When discussing the peasants of the old Russia in his writings, Orlando Figes never failed to highlight the fact that the agrarian revolution that took place in 1917 and which lasted for a year was brought on by the peasants alone. Figes was able to provide sufficient data to prove that the peasants were not under the influence of the Bolksheviks, the Provisional Government or any other group for that matter before they started the said revolution. Figes uses historical data to show that rural peasants may have been pushed to stage a revolution when their roles in society were continuously being taken by the more literate peasants from the city as well as migrant townsmen and finally, war veterans. All in all, the accounts Figes had about the old days of Russia’s peasant population were so fascinating and educational that it prompted Peter Kenez to describe Figes’ book as one of the most substantial works regarding the Russian Revolution.
In the course of researching for his first book, Orlando Figes had become a Research Fellow in one of Cambridge’s colleges. In 1987, he was further promoted to become a University Lecturer in the school’s history department and which he held on to until the late 1990’s. During his tenure in his alma mater, he was able to educate the likes of Tristam Hunt, Times editor James Harding, Andrew Roberts, and filmmaker Tanya Seghatchian.
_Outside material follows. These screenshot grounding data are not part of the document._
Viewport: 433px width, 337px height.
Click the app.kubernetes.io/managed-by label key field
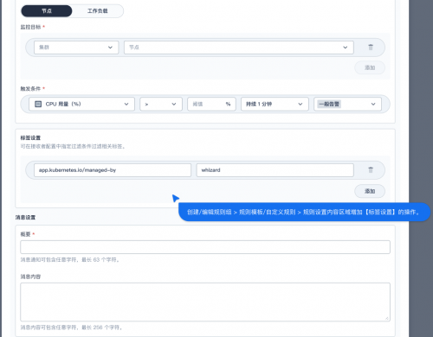point(113,170)
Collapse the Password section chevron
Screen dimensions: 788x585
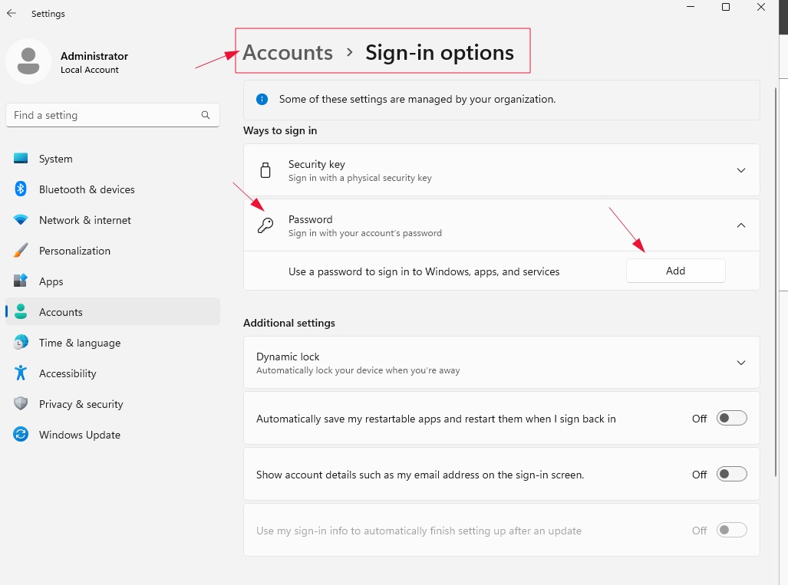[740, 225]
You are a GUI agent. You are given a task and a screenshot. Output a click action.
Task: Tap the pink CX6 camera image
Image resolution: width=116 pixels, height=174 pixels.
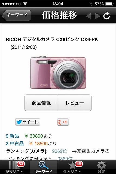(58, 73)
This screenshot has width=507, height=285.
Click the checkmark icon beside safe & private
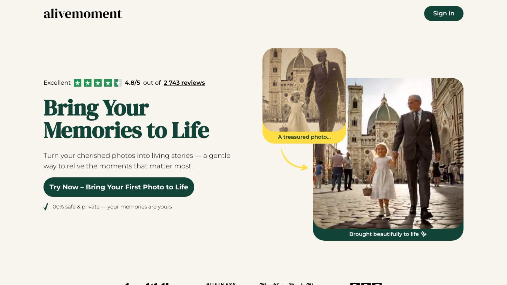pyautogui.click(x=46, y=207)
Prior to being elected Chair of History in London University, he was also able to publish another book aside from Peasant Russia, Civil War. This was entitled A People’s Tragedy, the Russian Revolution. Russia is one of the countries in the world that has been continuously ravaged war and Figes’ second book exquisitely portrayed the painful truth of this situation. His second book this time talked about the very start of the revolution, which is believed to have been started in 1891 and when citizens were literally dying out of hunger. The resentment only continues to grow when Lenin passed away in 1924. The way the history of Russia was written was anything but boring and the data found in his book was incredible in its research and accuracy. This eventually lead Figes to win several wards, which include the LA Times Book Prize, the History Today Book of the Year, and many others. The book was, however, simply dedicated to his wife and two daughters, twins Alice and Lydia.
The third book of Orlando Figes is also about the Russian Revolution but this time co-written with another well-known writer Boris Kolonitskii. The duo proposed that just about every tool was used to keep revolutionary crowds rowdy but respectful toward his priest. Like Figes’ second book, the third one also reaped rewards left and right.